The potential for Rosin, glycerol ester to cause reproductive toxicity was evaluated in a reproductive and developmental toxicity screening study (Harlan Laboratories Ltd., 2014b) conducted according to OECD Guideline 422. In that study, the test material was administered by continuous dietary admixture to Wistar Han™:RccHan™:WIST rats (12/sex/dose), for up to eight weeks (including a two week pre-pairing phase, pairing, gestation and early lactation for females), at dietary concentrations of 3000, 7500 and 18000 ppm (equivalent to a mean achieved dosage of 181.1, 449.1 and 1087.3 mg/kg bw/day respectively for males and 228.5, 537.8 and 1281.1 mg/kg bw/day respectively for females during the pre-pairing phase). The dietary concentration given to the high dosage females during gestation and lactation was decreased to 15000 ppm to lessen the expected increase in achieved intake during these phases. A control group of twelve males and twelve females were treated with basal laboratory diet. No mortality was observed through the study period and no treatment-related clinical signs were observed in animals of either sex treated with 3000, 7500 or 18000/15000 ppm.
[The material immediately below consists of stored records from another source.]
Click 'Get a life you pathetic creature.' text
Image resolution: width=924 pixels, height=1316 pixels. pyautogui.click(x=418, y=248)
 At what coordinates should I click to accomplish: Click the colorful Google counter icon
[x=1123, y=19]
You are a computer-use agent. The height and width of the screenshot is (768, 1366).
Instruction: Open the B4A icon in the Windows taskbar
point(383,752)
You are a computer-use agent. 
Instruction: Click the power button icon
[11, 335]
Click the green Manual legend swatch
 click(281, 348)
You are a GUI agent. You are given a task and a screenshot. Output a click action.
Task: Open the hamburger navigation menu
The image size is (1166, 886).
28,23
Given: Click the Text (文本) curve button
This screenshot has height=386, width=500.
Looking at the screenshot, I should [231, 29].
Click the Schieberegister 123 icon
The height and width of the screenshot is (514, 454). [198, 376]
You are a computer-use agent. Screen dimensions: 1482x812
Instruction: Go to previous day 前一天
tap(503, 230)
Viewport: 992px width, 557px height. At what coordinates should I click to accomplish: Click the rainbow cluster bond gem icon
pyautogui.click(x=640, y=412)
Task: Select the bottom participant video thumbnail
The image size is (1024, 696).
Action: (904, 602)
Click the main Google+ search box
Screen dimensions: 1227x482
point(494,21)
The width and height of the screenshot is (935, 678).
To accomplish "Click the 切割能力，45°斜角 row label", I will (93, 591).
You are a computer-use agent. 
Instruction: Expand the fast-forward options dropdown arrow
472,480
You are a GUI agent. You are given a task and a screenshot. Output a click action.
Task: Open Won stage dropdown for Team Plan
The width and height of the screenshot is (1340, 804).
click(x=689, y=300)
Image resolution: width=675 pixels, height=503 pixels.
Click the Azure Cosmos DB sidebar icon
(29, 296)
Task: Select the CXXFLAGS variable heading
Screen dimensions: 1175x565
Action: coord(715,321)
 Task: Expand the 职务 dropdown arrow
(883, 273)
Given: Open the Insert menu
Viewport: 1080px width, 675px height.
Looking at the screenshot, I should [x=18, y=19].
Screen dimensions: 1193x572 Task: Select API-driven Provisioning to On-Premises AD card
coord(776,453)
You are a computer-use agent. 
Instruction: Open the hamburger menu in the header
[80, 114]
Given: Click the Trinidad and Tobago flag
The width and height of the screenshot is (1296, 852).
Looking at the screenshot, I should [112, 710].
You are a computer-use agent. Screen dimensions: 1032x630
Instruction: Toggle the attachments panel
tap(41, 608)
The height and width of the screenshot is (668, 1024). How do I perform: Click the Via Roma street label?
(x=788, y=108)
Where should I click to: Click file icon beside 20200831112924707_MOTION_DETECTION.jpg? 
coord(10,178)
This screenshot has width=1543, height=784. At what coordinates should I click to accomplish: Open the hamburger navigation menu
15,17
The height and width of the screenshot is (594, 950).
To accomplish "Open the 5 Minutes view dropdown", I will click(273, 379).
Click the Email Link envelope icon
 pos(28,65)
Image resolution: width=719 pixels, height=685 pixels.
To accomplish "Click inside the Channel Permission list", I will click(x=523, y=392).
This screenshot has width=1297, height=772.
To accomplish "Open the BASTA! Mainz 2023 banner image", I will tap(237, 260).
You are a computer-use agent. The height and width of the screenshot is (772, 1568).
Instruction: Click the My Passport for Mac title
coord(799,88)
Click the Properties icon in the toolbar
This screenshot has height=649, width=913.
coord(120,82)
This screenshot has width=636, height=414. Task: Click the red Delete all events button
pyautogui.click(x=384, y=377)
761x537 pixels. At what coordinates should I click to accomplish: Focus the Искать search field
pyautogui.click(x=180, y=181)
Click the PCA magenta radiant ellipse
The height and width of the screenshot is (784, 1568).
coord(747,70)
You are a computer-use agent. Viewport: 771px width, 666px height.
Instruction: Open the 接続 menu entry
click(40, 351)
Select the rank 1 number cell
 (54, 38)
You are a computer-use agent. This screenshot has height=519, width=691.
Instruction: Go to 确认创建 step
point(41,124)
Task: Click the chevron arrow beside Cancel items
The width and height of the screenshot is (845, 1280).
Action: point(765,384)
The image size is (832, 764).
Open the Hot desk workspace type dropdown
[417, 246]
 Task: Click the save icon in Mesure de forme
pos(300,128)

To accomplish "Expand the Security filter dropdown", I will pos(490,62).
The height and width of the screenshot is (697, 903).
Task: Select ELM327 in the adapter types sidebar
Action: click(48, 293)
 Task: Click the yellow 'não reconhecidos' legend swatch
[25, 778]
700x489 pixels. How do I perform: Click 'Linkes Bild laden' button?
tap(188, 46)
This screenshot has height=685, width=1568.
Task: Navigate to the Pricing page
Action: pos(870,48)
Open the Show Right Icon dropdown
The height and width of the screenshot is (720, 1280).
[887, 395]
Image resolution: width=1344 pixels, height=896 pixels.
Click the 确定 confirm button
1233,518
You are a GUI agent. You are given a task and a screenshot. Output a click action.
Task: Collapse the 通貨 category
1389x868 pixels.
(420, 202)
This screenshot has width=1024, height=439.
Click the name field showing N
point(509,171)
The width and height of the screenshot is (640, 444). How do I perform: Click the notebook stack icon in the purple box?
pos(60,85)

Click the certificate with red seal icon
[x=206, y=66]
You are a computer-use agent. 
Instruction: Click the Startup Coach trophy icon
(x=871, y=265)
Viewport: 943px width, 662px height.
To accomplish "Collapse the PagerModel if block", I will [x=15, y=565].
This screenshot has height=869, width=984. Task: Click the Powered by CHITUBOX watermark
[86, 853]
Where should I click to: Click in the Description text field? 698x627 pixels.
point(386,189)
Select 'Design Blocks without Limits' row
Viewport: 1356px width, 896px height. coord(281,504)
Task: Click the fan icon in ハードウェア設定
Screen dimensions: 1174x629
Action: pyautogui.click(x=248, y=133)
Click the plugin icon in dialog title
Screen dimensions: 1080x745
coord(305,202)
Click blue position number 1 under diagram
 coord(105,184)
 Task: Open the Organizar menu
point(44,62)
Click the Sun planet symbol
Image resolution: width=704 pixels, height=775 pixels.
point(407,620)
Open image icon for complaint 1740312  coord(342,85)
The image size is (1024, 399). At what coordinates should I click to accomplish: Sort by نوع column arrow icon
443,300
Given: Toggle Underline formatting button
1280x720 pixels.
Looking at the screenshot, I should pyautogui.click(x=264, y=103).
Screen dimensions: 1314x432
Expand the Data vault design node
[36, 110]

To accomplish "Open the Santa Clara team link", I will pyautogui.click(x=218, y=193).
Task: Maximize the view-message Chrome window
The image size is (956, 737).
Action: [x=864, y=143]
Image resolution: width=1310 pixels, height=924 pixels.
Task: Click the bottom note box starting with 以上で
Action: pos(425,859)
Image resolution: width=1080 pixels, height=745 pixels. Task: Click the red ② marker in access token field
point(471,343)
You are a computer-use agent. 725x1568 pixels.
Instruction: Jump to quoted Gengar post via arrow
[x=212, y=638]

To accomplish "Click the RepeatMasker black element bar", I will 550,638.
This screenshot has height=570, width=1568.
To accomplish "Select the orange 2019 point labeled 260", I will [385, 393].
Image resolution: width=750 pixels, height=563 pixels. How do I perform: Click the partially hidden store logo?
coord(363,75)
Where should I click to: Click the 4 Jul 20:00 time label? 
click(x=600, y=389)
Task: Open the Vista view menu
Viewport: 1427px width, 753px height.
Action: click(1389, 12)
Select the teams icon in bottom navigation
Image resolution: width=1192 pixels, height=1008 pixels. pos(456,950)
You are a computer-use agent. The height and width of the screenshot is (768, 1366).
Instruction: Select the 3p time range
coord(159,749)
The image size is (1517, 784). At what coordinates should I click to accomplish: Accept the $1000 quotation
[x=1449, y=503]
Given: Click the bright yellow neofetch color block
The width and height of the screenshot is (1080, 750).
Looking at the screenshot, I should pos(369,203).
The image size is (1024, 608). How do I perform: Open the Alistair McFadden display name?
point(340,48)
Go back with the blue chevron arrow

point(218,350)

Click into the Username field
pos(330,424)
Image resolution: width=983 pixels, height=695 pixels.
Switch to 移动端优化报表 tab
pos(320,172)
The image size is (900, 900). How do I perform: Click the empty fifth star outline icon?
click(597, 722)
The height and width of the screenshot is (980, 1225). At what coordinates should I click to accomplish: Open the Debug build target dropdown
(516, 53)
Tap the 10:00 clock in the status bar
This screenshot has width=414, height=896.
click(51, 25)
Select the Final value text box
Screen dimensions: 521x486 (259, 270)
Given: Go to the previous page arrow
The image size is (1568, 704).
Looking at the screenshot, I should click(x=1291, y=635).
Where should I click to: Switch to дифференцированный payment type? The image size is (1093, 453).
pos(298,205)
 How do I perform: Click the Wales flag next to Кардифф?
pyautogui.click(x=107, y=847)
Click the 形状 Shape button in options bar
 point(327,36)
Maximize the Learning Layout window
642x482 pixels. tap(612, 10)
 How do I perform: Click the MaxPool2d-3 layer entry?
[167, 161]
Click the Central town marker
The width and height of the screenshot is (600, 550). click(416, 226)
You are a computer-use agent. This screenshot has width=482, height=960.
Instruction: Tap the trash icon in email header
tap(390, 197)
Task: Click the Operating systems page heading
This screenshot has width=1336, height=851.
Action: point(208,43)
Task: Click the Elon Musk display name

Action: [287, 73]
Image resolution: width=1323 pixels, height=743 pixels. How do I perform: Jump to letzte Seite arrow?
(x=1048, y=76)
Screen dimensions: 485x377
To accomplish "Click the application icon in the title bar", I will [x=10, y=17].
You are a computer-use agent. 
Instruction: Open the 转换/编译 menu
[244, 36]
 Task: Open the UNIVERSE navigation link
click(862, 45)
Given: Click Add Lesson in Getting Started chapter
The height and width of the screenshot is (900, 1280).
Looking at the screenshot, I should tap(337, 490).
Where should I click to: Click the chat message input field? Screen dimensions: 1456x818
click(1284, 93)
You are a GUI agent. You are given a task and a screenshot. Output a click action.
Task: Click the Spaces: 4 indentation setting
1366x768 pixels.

Based on the lack of adverse treatment-related effects observed in this study, the ‘No Observed Adverse Effect Level’ (NOAEL) for systemic toxicity was determined to be 18000/15000 ppm in the rat.

Justification for classification or non-classification

Not classified for specific target organ toxicity – repeated exposure according to EU Classification, Labelling and Packaging of Substances and Mixtures (CLP) Regulation (EC) No. 1272/2008 or UN Globally Harmonized System of Classification and Labelling of Chemicals (GHS).